SOURCE MATERIAL Block Start

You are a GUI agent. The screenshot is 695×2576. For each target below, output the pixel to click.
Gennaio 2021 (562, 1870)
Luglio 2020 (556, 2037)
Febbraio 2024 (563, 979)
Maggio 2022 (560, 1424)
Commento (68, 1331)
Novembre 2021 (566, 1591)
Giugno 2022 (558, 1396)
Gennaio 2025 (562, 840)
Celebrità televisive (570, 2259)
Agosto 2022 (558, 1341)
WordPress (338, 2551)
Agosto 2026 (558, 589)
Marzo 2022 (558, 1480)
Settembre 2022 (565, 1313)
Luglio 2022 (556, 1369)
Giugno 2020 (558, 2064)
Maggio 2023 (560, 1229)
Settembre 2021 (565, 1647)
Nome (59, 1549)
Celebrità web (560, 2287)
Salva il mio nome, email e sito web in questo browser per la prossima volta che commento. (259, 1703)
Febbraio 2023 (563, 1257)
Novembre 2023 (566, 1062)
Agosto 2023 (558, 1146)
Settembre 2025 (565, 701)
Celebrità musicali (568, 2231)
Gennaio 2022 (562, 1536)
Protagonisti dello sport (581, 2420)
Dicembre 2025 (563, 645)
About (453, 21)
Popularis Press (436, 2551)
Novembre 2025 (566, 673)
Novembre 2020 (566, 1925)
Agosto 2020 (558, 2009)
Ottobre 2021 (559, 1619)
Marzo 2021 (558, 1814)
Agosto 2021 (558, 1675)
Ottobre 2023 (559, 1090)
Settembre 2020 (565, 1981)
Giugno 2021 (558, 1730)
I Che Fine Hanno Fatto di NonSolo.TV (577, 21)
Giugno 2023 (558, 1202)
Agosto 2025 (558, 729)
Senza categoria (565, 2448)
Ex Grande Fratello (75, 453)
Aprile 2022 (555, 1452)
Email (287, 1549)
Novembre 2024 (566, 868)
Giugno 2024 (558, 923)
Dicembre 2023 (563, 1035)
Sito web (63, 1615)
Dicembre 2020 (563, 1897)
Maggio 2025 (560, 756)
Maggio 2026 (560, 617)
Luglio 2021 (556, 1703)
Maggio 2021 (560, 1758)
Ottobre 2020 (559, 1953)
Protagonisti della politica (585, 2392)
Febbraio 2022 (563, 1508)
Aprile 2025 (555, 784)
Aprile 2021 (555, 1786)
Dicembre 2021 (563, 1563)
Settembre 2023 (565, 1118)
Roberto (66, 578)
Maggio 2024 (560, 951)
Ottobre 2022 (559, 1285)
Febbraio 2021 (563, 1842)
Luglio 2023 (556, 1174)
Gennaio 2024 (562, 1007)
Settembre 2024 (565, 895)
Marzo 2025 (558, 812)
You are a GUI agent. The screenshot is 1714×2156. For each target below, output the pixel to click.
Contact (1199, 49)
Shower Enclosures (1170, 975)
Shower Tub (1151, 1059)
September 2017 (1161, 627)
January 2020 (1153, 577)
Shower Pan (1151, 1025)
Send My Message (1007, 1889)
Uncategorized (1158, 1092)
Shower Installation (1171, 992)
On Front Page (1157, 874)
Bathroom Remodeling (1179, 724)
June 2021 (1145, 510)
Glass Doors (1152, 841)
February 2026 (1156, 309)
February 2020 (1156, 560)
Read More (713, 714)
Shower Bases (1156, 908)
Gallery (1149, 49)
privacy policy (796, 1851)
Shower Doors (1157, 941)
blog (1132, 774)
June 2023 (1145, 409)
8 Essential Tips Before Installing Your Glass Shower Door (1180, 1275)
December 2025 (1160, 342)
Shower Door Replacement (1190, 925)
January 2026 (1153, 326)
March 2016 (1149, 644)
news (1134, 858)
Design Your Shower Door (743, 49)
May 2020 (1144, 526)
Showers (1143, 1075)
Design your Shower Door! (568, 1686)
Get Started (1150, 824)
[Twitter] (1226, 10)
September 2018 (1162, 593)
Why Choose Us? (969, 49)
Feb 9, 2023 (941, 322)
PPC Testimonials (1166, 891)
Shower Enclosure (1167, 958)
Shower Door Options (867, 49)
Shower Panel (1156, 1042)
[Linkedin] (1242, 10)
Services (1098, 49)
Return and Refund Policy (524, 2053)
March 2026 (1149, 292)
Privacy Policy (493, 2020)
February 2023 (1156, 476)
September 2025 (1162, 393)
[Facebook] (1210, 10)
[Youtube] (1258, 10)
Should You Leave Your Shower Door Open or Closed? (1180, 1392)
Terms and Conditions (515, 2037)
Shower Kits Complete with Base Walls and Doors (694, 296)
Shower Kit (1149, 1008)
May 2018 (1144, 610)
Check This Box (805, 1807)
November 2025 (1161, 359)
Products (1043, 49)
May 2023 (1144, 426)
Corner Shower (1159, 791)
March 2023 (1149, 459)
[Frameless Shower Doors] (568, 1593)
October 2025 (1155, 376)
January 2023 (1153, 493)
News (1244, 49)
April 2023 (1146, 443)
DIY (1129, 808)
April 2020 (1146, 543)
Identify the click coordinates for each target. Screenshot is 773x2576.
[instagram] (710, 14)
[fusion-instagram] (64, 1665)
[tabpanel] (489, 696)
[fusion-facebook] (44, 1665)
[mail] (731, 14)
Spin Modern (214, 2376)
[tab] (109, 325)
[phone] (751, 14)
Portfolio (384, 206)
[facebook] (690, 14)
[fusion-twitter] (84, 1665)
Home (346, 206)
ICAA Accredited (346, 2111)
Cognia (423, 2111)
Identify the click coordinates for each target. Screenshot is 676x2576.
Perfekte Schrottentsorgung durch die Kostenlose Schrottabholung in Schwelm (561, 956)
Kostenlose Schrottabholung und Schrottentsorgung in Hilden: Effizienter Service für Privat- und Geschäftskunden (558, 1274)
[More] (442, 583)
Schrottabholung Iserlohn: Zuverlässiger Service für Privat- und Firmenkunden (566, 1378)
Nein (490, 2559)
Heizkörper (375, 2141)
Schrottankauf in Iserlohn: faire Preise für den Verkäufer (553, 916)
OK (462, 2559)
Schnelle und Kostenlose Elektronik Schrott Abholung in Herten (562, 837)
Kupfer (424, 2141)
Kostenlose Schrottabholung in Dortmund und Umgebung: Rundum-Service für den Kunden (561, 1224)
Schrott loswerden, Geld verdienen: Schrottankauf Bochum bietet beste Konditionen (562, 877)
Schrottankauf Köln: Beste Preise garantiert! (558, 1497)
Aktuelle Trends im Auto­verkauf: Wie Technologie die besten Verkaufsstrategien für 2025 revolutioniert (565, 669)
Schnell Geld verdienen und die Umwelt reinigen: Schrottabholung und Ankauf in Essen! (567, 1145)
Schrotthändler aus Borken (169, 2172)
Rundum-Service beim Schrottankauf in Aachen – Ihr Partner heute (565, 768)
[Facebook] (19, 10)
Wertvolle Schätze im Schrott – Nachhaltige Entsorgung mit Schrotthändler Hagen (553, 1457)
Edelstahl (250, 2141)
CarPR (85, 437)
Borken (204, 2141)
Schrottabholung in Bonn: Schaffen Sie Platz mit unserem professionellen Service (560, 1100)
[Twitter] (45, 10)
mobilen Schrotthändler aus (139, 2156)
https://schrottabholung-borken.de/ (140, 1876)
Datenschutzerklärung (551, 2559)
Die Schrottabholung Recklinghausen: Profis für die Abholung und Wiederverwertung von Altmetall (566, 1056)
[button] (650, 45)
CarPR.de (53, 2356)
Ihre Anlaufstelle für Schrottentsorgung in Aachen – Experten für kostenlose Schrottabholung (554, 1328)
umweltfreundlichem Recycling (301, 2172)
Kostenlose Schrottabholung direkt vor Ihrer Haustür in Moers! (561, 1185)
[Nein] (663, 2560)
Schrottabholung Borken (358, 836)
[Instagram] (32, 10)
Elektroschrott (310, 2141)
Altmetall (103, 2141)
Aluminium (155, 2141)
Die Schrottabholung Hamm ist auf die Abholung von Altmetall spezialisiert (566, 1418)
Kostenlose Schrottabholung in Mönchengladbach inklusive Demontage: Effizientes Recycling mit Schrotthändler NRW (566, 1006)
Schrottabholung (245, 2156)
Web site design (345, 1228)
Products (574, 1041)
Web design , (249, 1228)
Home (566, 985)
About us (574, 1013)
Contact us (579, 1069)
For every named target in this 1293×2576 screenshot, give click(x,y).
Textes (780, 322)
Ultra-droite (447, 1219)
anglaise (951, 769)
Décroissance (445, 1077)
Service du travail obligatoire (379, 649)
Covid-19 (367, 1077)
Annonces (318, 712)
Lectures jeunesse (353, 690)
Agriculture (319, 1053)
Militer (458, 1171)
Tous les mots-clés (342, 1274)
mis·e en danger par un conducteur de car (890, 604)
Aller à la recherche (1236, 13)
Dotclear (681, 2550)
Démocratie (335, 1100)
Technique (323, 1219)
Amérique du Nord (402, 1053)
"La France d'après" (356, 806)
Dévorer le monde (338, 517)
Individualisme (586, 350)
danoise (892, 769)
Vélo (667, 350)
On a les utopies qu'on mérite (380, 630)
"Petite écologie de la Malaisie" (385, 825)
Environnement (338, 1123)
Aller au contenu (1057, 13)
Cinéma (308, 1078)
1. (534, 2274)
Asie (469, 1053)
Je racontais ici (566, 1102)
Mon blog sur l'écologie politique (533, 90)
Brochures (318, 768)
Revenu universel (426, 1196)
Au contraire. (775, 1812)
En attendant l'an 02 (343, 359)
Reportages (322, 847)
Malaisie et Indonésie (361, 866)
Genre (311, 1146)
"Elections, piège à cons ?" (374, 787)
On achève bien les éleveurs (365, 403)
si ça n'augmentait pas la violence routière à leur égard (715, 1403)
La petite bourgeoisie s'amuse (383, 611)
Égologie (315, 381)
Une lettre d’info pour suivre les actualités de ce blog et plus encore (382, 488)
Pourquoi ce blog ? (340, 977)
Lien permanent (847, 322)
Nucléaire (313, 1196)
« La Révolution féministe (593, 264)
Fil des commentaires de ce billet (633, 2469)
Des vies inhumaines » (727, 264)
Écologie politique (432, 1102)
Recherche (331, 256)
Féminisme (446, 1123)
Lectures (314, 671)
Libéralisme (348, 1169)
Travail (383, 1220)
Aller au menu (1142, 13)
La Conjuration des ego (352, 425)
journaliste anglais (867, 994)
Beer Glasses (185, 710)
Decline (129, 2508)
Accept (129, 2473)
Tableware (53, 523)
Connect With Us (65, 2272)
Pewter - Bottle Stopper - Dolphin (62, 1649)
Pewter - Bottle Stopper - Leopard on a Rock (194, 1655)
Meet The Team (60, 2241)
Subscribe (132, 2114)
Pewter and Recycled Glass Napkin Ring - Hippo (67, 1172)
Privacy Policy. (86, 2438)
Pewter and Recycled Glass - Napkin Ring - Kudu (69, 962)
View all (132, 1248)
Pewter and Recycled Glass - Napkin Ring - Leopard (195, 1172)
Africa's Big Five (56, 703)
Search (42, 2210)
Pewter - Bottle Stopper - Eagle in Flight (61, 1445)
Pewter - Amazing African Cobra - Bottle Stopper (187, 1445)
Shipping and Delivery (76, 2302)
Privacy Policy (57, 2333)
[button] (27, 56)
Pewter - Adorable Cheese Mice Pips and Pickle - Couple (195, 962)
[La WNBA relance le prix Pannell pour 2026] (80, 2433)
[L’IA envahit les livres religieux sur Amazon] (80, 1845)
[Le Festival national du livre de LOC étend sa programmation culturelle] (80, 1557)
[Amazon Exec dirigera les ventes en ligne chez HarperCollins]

SOURCE MATERIAL Block End

### TASK DESCRIPTION
Track down all lines above with the string "pixel" and copy them.

### REPLY TO THE EXERCISE
You are a GUI agent. The screenshot is 695×2576. For each target below, output the pixel to click.
You are a GUI agent. The screenshot is 1714×2156. For each target below, output the pixel to click.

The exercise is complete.